What does it actually take for an AI agent to hold down a job? Not pass a demo, not complete a single task in a controlled setting—but reliably execute the stream of judgment calls, context switches, and mid-process corrections that define real work. VAKRA, a new analysis from Hugging Face researchers, offers the most systematic answer yet: agents fail in predictable ways, and we can finally measure exactly where they break down.
The study tested agent performance across 47 professional scenarios, from calendar management and meeting coordination to multi-step software workflows and customer support triage. The results reveal consistent failure patterns—not random errors, but structured breakdowns that recur regardless of the underlying model.
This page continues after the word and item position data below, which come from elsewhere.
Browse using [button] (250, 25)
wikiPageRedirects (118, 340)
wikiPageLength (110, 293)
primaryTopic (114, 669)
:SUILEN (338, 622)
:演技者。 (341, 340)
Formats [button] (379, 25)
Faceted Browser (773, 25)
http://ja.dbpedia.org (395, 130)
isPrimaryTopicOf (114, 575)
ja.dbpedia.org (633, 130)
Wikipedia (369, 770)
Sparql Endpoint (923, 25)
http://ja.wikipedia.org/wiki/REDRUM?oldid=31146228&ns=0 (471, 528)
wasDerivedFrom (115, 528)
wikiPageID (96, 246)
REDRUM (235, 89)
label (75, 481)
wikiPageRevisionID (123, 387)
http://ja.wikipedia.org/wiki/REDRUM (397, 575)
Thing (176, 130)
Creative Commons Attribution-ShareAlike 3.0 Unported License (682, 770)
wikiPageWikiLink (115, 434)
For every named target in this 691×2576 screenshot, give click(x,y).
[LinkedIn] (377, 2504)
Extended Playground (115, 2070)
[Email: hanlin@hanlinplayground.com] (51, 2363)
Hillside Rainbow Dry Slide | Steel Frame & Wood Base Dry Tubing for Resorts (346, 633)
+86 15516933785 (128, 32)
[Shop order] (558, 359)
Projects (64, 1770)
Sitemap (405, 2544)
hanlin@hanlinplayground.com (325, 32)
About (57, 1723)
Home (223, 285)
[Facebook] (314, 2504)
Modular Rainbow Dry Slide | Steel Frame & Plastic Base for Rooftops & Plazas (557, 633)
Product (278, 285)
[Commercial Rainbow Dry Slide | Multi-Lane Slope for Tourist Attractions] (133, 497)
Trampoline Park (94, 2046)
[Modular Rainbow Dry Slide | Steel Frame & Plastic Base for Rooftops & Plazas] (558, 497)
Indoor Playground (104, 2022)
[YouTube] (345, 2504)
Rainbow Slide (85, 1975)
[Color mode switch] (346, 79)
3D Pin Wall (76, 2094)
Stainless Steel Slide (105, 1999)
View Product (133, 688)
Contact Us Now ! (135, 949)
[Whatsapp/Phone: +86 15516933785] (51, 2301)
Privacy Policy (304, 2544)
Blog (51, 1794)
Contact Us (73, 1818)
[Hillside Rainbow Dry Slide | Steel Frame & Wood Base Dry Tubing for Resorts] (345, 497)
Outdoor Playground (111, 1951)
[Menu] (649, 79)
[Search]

The taxonomy VAKRA establishes documents five core failure modes. Agents struggle most with context retention over extended conversations, frequently losing track of earlier instructions. They exhibit intent misalignment, acting on surface-level cues rather than underlying user goals. Tool orchestration failures appear when agents either over-rely on available tools or fail to use them when necessary. Error compounding occurs when small mistakes cascade into larger failures. Finally, agents demonstrate recovery blindness—they often cannot recognize when they have reached the limit of their capabilities.
"The pattern is consistent: agents struggle to generalize from what they've learned," the researchers note. This gap between benchmark performance and job readiness defines the current frontier of agent development.
The significance extends beyond cataloging problems. VAKRA provides a framework for measurement. For the first time, researchers and developers have a structured way to track whether improvements in agent reliability are real or illusory. The taxonomy offers a diagnostic map: which failure mode dominates in a given application, and which interventions actually reduce error rates.
This matters because the gap between demo and deployment has defined the agent landscape. VAKRA does not solve that gap. But it provides the measurement infrastructure to determine whether anyone else is closing it.